Thursday, February 10, 2005
Uruguay and the L Word
I'm in Miami, business dinner lasted until 11 last night, didn't get to see my friend or sleep very well. I have two meetings here this morning, an afternoon presentation in Houston, and dinner in LA. Today, pre-recorded, comes Part 2 of my very liberal translation of Andres' impressions and thoughts following his recent visit to Uruguay. "When Argentine diva Sandra Mihanovich (on the right) and rock firecracker Celeste Carballo (to her left) declared their love in song, they chose for lyrics a poem by one of my favorite authors, Uruguay's Mario Benedetti. It runs like this... "
"If I love you it's because / you're my soul mate, accomplice, and everything / and in the street walking elbow to elbow / we're much more than just two..."
Well, it does sound more poetic in rhyming Spanish. "This song recalls my own love story with someone who had come to Buenos Aries - he adored the song and we sang it in the streets... and so, 'elbow to elbow,' I was soon swept away to New York. But, back to Uruguay. Benedetti is a keen observer of character and social mores in this sleepy little Republic, and is best known for his brilliant short stories, which, among other things, look unflinchingly at Uruguay's 'Dirty War' in the 1970s and its many 'disappeared' ones.

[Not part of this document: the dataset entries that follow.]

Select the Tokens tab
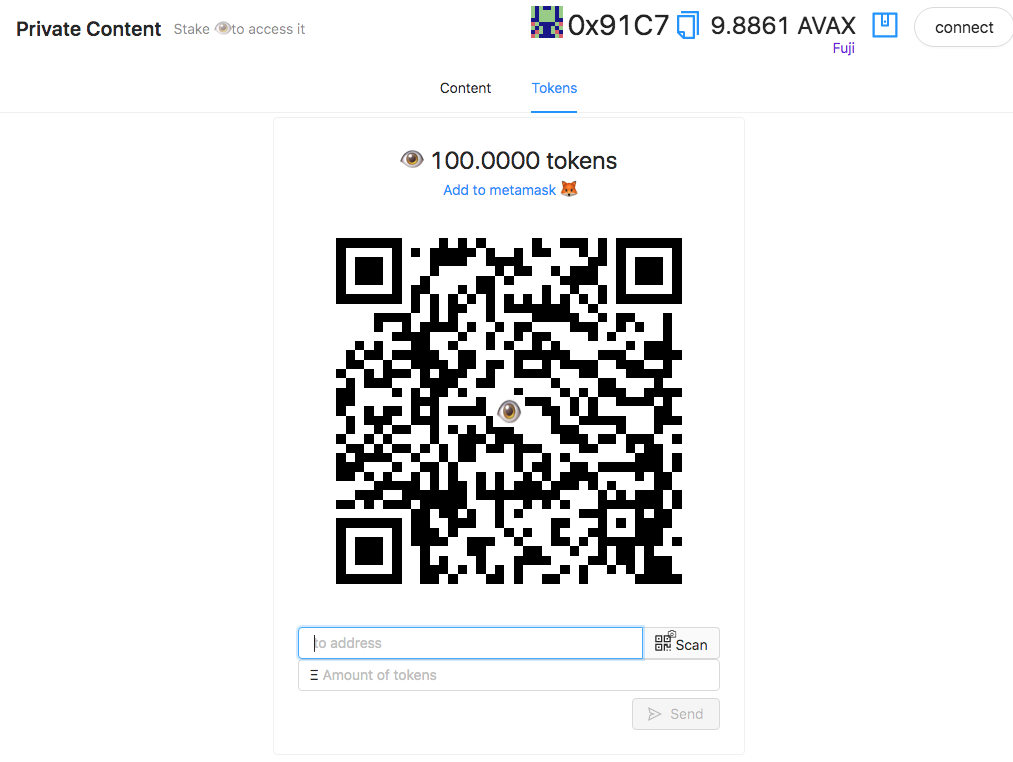The image size is (1013, 762). (x=554, y=88)
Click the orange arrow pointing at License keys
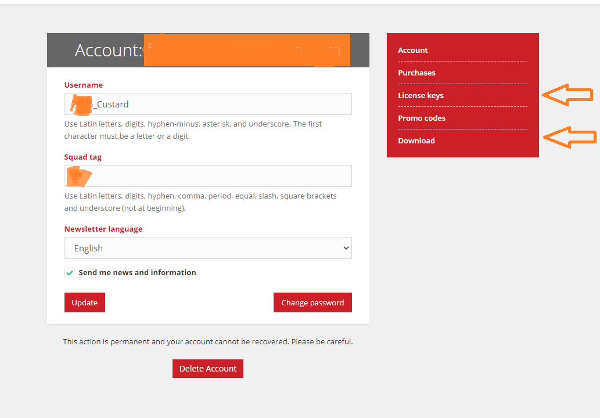 [567, 95]
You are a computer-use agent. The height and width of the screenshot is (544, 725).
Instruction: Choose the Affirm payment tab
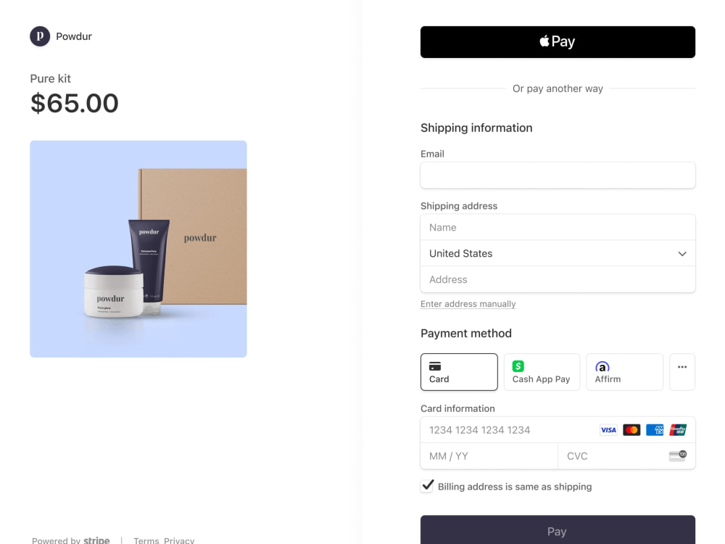tap(624, 372)
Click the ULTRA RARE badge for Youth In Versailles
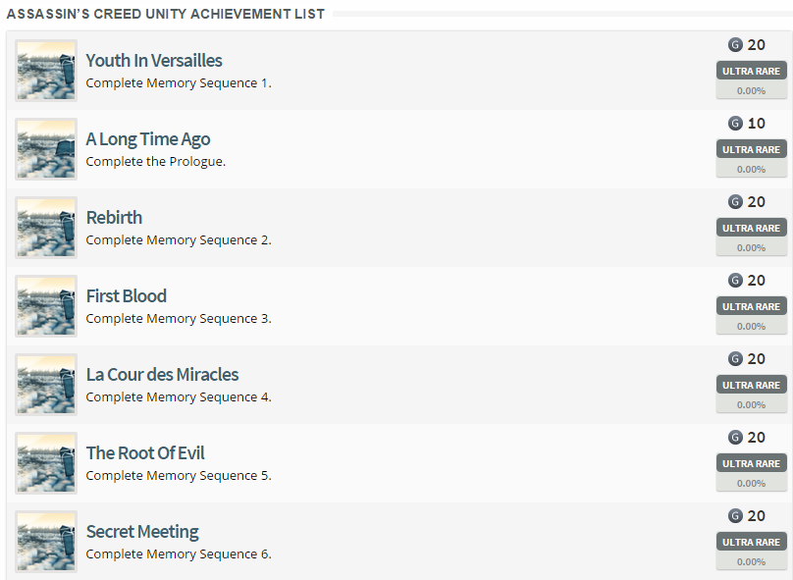 click(x=751, y=70)
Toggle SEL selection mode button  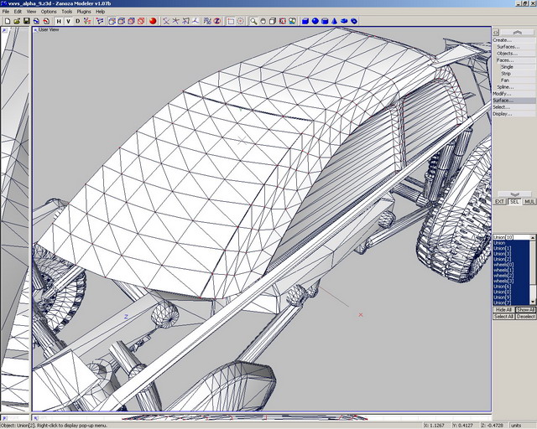tap(514, 201)
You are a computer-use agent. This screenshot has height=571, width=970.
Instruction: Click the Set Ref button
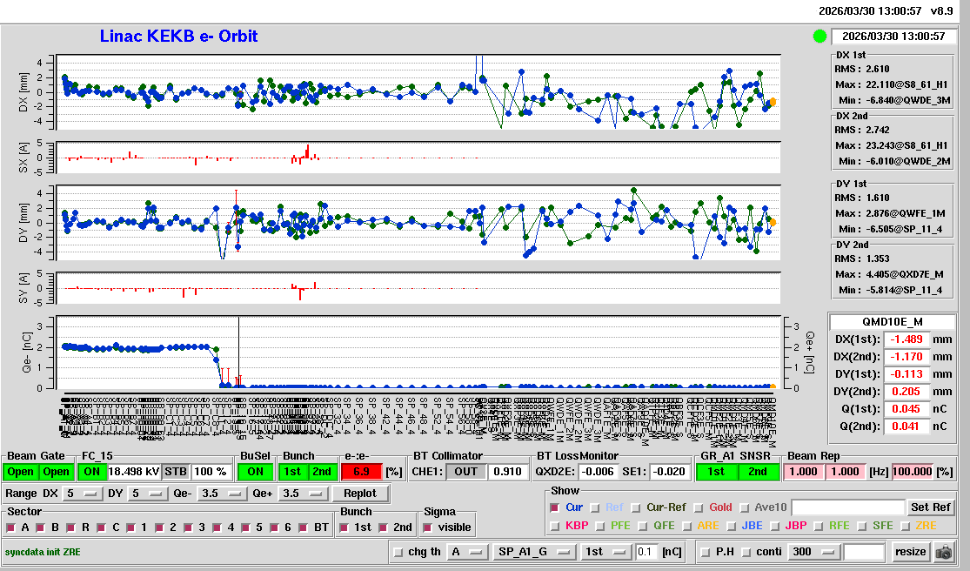[x=930, y=507]
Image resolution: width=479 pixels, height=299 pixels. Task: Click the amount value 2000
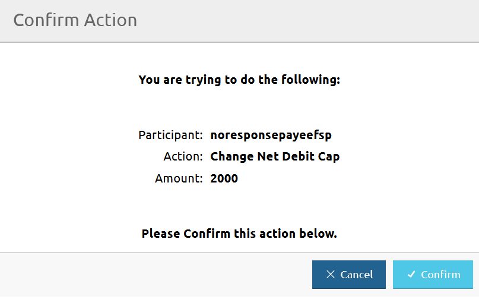pos(224,178)
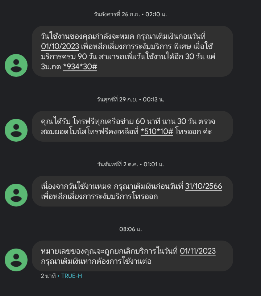
Task: Tap avatar beside the 01/11/2023 cancellation message
Action: point(16,260)
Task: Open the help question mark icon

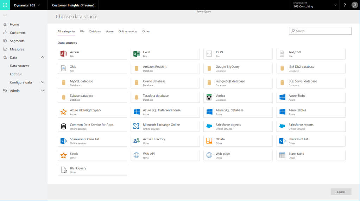Action: tap(345, 5)
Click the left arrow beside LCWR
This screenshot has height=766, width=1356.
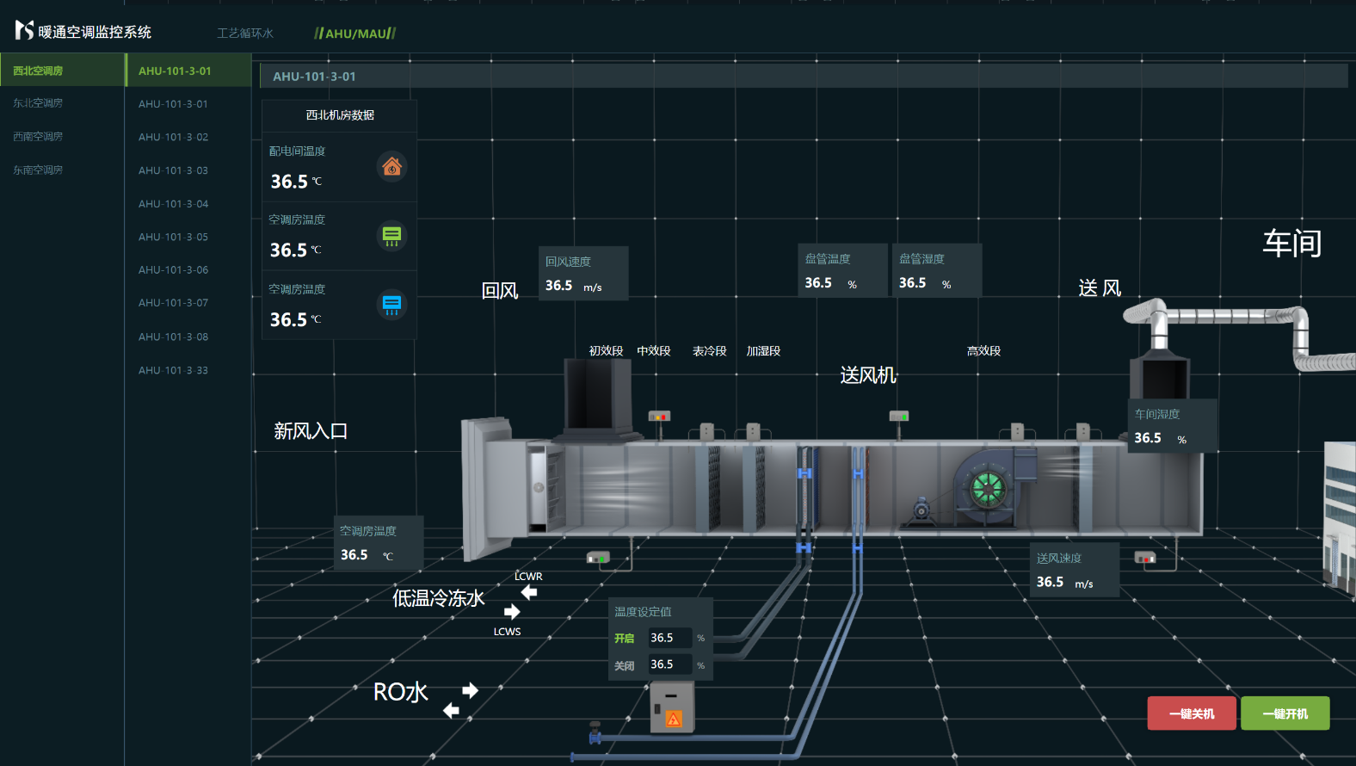[x=529, y=592]
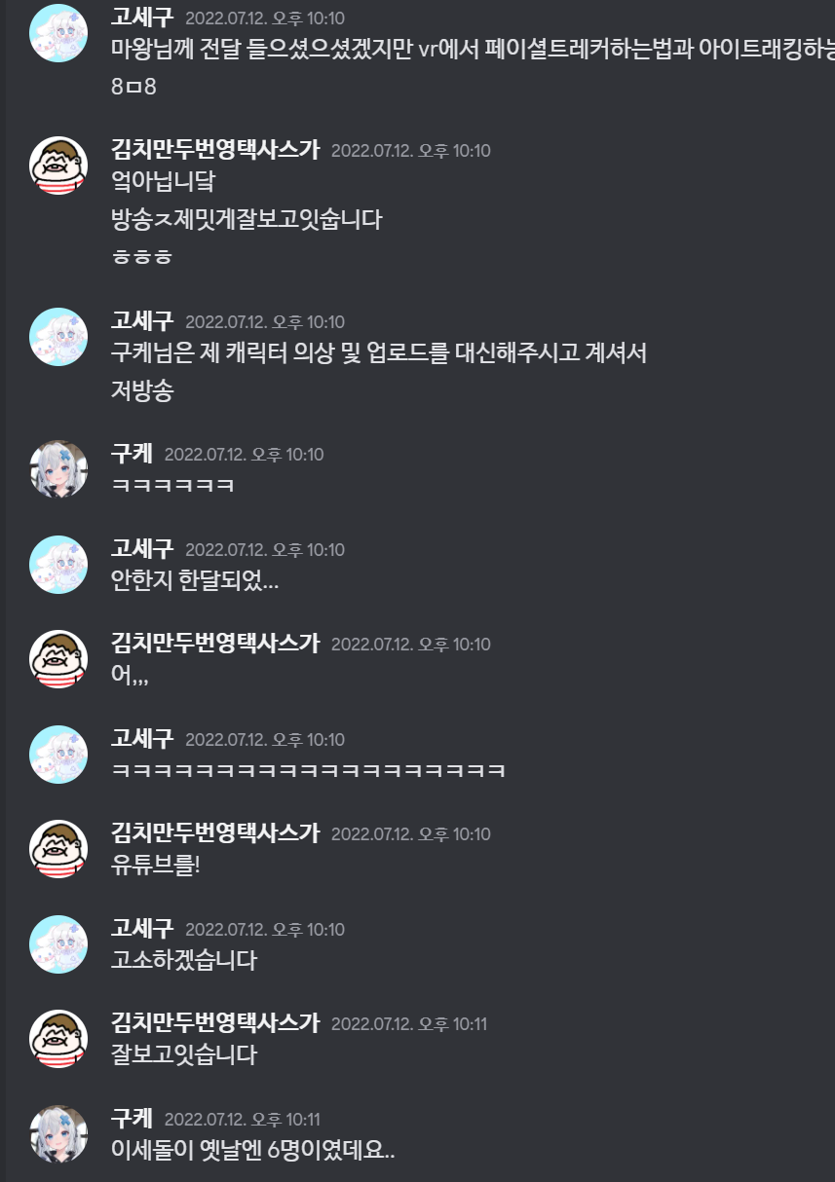Select the message text 방송ㅈ제밋게잘보고잇숩니다
This screenshot has width=835, height=1182.
pos(247,219)
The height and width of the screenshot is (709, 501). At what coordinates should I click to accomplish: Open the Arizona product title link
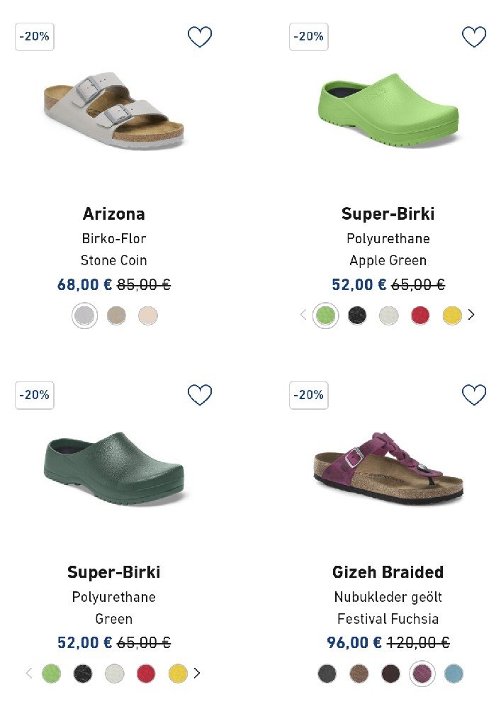(x=113, y=214)
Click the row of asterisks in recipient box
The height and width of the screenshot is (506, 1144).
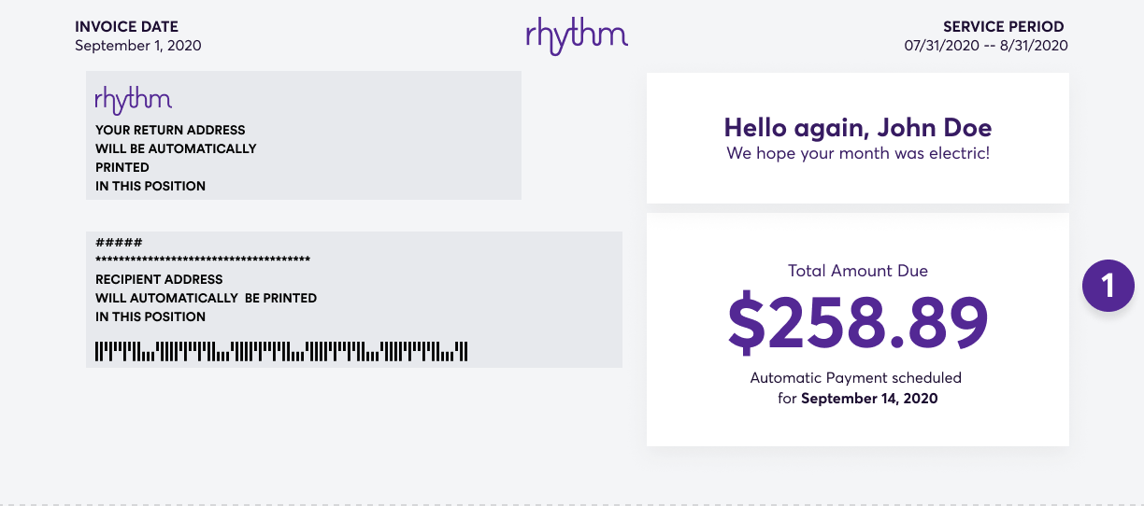pos(203,260)
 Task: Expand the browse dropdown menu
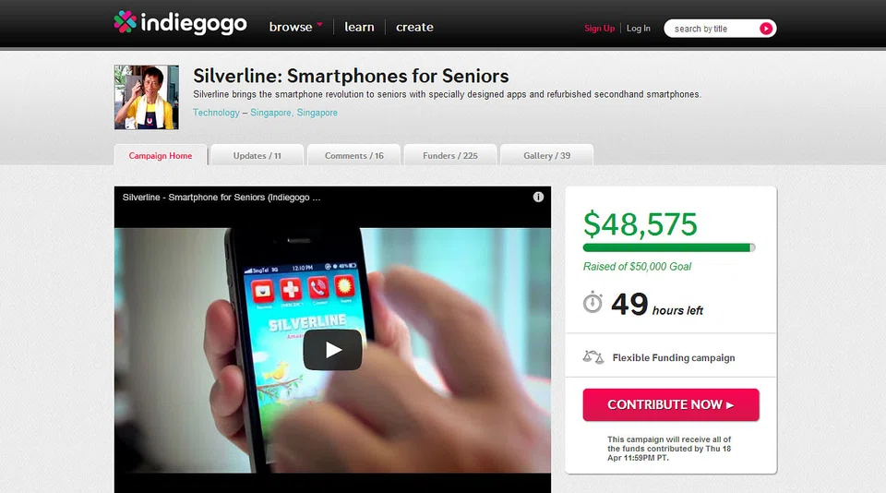[295, 27]
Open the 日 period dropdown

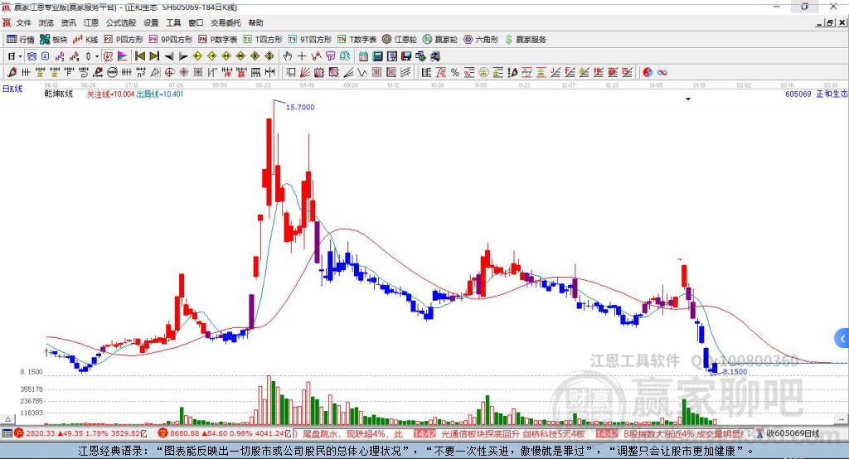point(15,56)
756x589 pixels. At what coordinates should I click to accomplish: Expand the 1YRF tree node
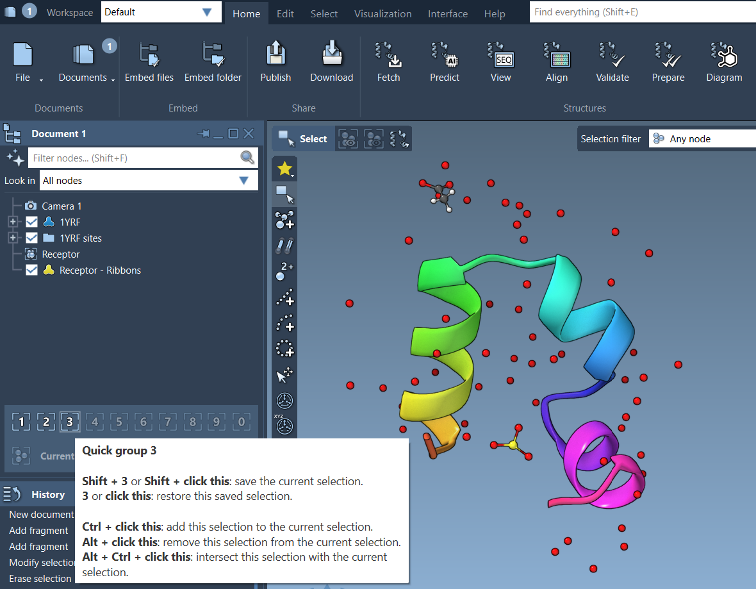[x=12, y=222]
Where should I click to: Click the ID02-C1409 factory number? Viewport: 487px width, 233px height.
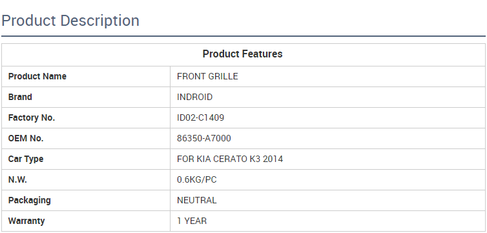coord(200,118)
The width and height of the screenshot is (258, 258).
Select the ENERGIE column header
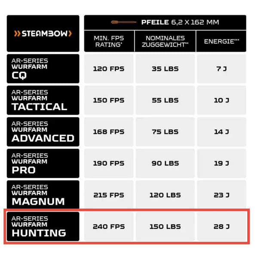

But for many, Benedetti will always be the author of "La Tregua (The Truce)", a memorable short novel from 1959 about a May-September romance, as chronicled by the September party, a widower with three children who has eschewed relationships for a long time. The widower's favorite son turns out to be gay, which hurts him deeply, and remains unresolved, which is observed fairly and open-mindedly by Benedetti. In 1970 La Tregua was made into an unforgetable classic of a movie (nominated for a best foreign film Oscar) by Argentine director Sergio Renan, who is also gay, and its cast is practically a 'Who's Who' of a generation of Argentine acting talent.